Tomas Richardson wrote:Hi everyone. I'm fairly new to java - coming from an python hobbyist background. Starting university next year and wanted to get a head start in programming with java. So, I'm just recreating some simple projects I used to learn python but converting them to java. This program is a simple guessing game 1-100 and the output will let the user know if their guess is to high or low so that they can get closer to the answer.
I'm slowly building on the program. The basic idea works fine.. but then I decided to add a try block to catch an error from the user input (i.E if they enter a string rather than an int type). The code works perfectly if I replace my continue statement with a break statement.. but I'd like the user to be able to keep entering input until they enter a type int, rather than breaking them out of the loop/program. In python I would normally use a continue to pop them back up to the start of the while loop which will keep prompting them for input. However, in java it seems that the continue is just popping the code to the println above it and not to the start of the loop so what I get is an infinite loop with a message 'invade int type' instead. What am I not seeing?

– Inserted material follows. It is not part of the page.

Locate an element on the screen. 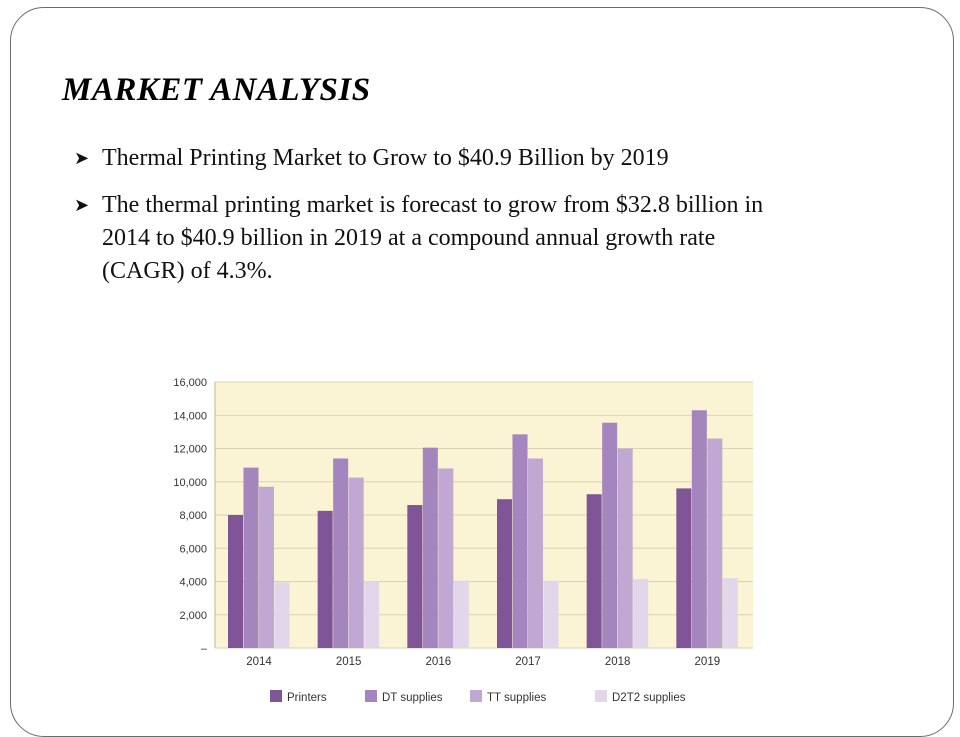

Thank you in advance for your time.
Derik Davenport wrote:Tom,
there are lots of interlaced replies here. You might have missed mine above.
Scaner.next() has nothing with continue.
Your understanding of continue is correct. It is doing what you think. It is your understanding of the Scanner class that is incomplete.
When the exception occurs during the call to nextInt(), the bad token is not removed. We say "the scanner does not advance". scaner.next() is clearing out the old input, forcing the scanner to advance past the bad input we know is there.
As a test of your understanding, using the 2 lines I suggested above, what would happen if you entered "George 123" (without the quotes)?
No, I mean if you typed the program to include the 2 lines I suggested above, and your ran it, and used "George 123" as your input, how would your program respond?
would assume (and i will test it). without the quotes I would assume the complier would throw a fit because it is expecting a string inside quotes and stop there.
Yep. Because the nextInt() parses as many digits as it can until it hits the "delimiter". YOu can set the delimiter to be anything you want, but in this case it is set to white space. Each time the scanner comes across a space, it stops reading, creates the integer out of what it has, and then advances to the point after the space. When nextInt is called again it continues where the last call left off.
i can enter a several numbers hit return and it will go through each one!
There is nothing you can do in a simple program like this that will force the user to stop typing after just 1 or 2 digits. But what you could do, is clear the input stream after the first number is found.
What if I only wanted to user to enter just one thing, rather than a bunch? for example just 20, rather than 1 2 3 40 59?
Tomas Richardson wrote:Thank you so much for explaining it to me Derik, seems much different than the python's raw_input way of getting input. It's a nice feeling to walk away from a thread having a very clear idea of how it is working and why it needs to be a certain way. Again, very much appreciated.